EXERCISE REQUIREMENTS:
From the line that contains "This screenshot has width=331, height=578." to the end of the entries, copy each line exactly, though the pictures stay out.

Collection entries
____
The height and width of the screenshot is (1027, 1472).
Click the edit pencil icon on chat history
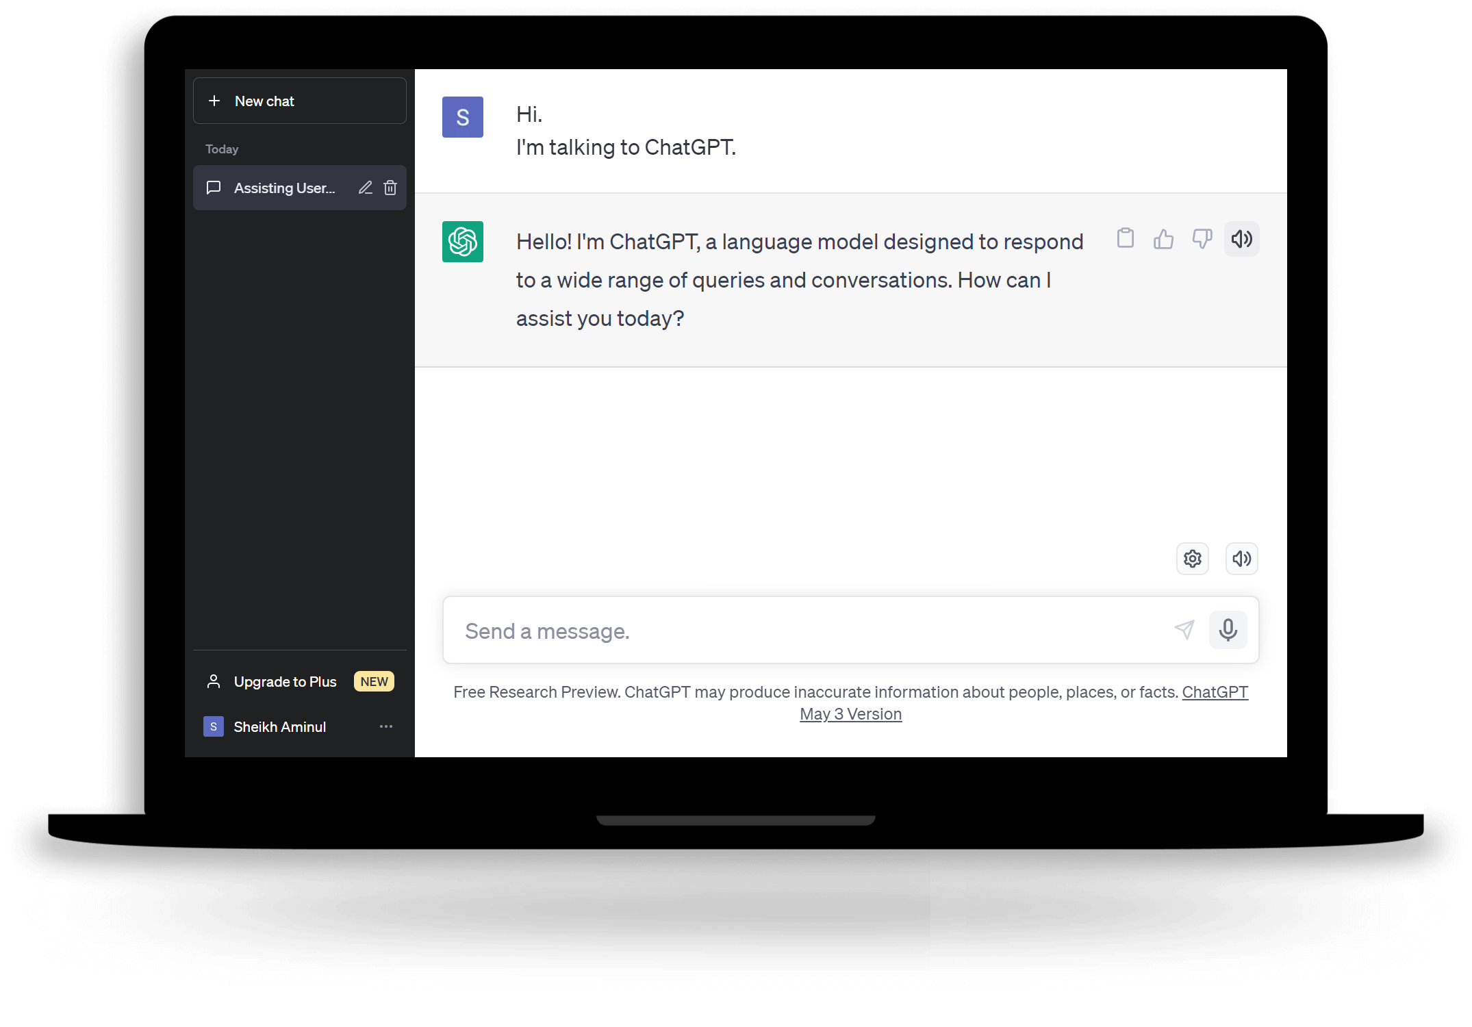click(x=366, y=188)
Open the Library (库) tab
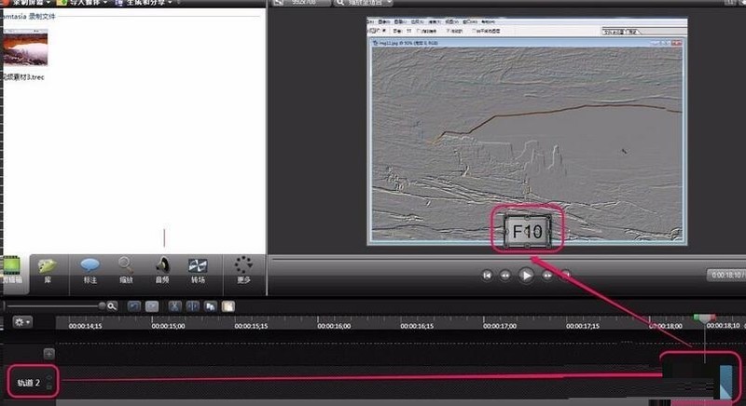This screenshot has width=746, height=406. tap(45, 271)
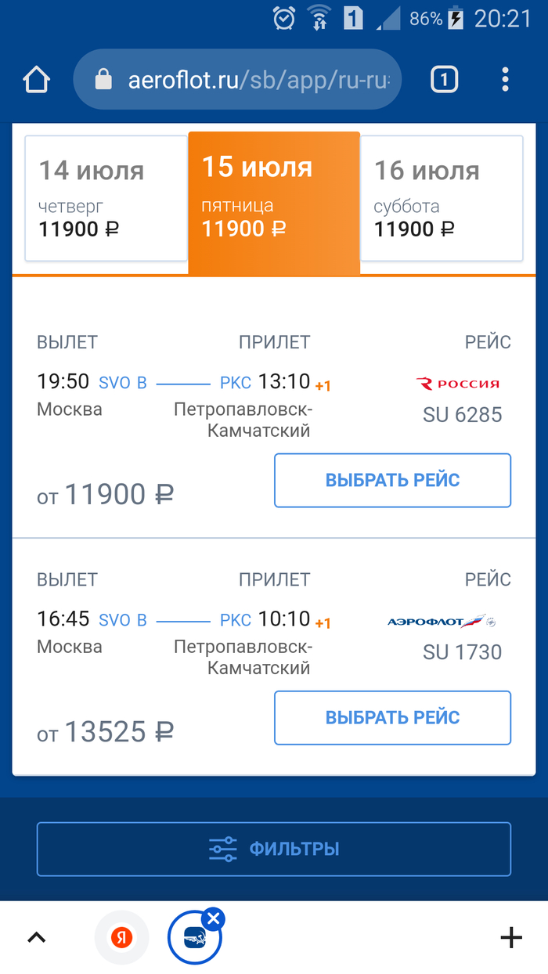The width and height of the screenshot is (548, 974).
Task: Tap the alarm icon in status bar
Action: pos(283,18)
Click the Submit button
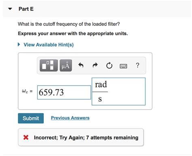192x156 pixels. (31, 118)
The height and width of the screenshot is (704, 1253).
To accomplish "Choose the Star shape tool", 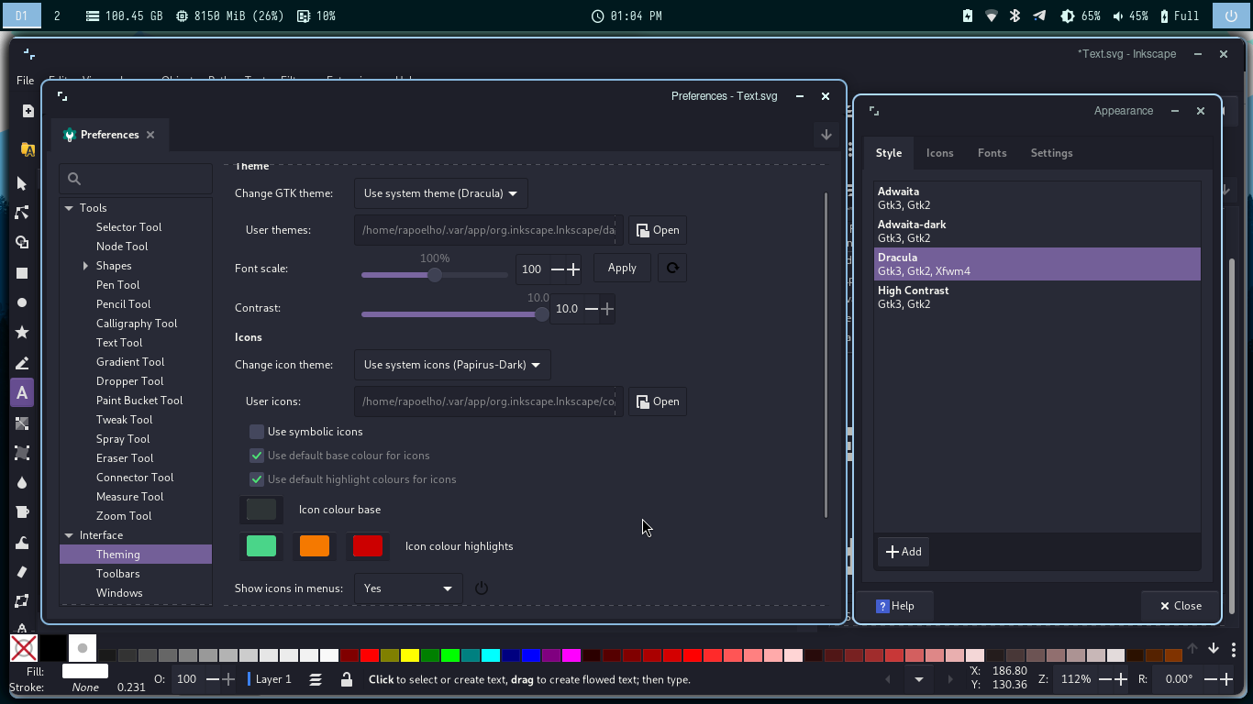I will [x=22, y=333].
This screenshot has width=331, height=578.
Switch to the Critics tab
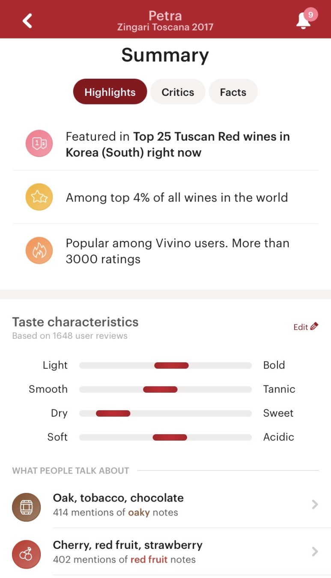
____
WRITTEN ANSWER:
This screenshot has width=331, height=578.
Switch to the Critics tab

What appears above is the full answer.